25.2.13

Procure onde está


Dóris sofre de mialgia seletiva. Tem dores musculares pelo corpo todo. No peito. O mundo lhe bate à porta e não entra. Os músculos são uma trincheira. Há um bom tempo Dóris namora um rapaz de bem e diz que é sem compromisso. O bem já está ficando cansado. São os músculos que não deixam Dóris casar. Para acelerar o arranjo, as duas famílias chegaram a marcar consulta n'A Protectora Nupcial de Juiz de Fóra, uma sociedade anonyma de peculio dotal para casamentos por mutualidade, $150 a hora. No último minuto, um entrave no adutor magno impediu que Dóris os acompanhasse. Não houve reunião nenhuma e o rapaz de bem jogou fora a concha vazia que escutava há cinco anos. Dóris não sabe por que é assim. Sabe o que lhe ensinaram: que tudo que parece, não é. Dóris discorda. Os músculos também, e lhe dizem que a verdade está sim na aparência. Só não vê quem não quer. Quem prefere procurar das coisas o osso. É complicada a relação musculoesquelética.
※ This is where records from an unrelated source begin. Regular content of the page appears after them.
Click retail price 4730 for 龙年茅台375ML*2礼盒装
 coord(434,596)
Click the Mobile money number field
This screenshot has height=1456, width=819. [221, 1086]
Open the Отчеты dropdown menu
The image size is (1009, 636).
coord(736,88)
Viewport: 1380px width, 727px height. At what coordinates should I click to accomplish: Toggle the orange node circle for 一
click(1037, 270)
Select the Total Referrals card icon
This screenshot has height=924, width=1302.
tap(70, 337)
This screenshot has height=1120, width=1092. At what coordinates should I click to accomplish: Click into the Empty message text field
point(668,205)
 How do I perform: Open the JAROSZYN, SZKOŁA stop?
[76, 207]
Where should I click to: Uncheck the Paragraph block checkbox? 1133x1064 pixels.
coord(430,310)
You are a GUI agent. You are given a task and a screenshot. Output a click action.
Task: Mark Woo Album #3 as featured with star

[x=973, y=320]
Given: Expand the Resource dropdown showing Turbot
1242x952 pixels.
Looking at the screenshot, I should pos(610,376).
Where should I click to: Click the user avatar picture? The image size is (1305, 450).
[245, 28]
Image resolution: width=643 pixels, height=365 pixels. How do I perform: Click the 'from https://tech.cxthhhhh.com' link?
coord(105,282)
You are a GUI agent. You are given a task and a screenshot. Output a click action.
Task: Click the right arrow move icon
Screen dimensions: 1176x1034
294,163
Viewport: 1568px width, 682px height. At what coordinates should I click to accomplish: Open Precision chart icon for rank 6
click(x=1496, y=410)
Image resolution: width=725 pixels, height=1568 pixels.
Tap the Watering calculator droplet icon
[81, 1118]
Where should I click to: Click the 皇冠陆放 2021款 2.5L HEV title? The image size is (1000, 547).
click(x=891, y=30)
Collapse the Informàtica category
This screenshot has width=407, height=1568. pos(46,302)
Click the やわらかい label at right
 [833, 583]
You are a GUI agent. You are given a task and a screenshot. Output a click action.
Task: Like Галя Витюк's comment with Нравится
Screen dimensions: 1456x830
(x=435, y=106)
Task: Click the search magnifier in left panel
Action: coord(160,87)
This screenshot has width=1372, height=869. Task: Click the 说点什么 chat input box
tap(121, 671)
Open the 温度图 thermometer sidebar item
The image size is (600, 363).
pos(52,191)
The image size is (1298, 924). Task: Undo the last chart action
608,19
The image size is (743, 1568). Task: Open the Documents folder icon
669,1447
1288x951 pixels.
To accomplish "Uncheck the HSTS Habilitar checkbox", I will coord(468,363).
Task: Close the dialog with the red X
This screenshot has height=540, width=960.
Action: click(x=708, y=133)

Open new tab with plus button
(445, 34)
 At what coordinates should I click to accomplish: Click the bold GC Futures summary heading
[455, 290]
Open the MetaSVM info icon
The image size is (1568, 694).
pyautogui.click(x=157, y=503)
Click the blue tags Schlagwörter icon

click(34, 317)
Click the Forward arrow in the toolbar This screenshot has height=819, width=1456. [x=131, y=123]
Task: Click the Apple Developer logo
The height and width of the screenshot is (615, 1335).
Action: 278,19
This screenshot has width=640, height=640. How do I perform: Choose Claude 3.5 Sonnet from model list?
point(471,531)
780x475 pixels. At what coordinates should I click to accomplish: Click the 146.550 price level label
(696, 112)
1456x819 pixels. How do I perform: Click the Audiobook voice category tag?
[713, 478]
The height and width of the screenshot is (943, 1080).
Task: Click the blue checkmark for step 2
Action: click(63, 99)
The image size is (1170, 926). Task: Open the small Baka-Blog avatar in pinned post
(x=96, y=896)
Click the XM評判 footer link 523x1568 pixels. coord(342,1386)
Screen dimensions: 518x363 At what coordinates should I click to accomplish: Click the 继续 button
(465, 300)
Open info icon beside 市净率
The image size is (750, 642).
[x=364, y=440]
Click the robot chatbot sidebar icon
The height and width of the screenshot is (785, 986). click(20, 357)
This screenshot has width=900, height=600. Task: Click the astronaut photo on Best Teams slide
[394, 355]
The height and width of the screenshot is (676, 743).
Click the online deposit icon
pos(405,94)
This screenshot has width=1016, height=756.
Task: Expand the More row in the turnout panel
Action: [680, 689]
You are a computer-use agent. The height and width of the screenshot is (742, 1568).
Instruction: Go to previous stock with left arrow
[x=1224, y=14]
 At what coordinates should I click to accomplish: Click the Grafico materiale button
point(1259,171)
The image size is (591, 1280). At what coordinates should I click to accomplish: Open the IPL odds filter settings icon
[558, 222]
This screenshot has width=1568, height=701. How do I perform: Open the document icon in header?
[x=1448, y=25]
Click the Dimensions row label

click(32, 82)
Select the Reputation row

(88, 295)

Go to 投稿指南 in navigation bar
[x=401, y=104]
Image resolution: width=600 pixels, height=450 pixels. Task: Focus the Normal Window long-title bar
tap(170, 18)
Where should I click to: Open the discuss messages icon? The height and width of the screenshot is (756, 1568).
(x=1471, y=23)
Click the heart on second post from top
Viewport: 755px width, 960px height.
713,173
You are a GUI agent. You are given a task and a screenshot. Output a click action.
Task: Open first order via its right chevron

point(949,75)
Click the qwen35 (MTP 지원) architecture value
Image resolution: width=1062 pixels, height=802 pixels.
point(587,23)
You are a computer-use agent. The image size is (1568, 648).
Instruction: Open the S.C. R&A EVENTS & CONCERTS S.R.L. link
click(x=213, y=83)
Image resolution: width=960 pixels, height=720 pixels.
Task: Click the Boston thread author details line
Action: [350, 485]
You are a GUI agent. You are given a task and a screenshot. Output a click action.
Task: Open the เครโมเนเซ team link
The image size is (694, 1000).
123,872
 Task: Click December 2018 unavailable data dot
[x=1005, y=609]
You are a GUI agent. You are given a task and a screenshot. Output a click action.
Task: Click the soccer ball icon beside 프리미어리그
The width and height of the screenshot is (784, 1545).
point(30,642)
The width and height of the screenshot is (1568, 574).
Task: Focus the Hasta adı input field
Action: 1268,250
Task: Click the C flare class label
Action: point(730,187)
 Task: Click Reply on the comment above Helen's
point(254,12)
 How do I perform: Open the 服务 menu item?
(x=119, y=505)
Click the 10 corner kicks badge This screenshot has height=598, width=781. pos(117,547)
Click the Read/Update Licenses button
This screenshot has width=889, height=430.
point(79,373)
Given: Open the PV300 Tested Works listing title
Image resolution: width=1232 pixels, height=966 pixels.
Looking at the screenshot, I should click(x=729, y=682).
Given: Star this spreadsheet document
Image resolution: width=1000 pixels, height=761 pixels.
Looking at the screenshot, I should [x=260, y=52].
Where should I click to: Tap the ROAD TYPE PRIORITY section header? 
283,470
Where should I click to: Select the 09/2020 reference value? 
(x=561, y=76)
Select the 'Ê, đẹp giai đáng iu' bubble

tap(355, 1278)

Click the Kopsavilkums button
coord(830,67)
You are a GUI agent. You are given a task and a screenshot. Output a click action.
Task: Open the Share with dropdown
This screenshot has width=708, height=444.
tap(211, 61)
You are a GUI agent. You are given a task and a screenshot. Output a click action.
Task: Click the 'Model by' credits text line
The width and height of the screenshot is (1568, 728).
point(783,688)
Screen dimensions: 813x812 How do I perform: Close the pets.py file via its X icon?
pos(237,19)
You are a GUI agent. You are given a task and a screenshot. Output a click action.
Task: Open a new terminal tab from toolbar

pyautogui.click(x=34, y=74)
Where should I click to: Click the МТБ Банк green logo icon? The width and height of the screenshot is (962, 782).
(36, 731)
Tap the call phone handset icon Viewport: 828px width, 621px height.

Ela desistiu de entender, embora seja muito proprioceptiva. Dóris escreve estas coisas com papel e lápis. Flexores e extensores servindo de inspiração numa escrita cambada. Os músculos é que são rapazes de bem, só eles sabem ler a sua coluna. E por Dóris escrever o que lhe dizem, ela nunca teve cãibra do escrivão. Sua miológica é uma barreira para a tristeza do que outros querem escrever na sua vida. Quando anoitece, ela fecha o diário e vai para a cozinha, fazer pipoca com os rapazes e tomar suco de laranja com vodca.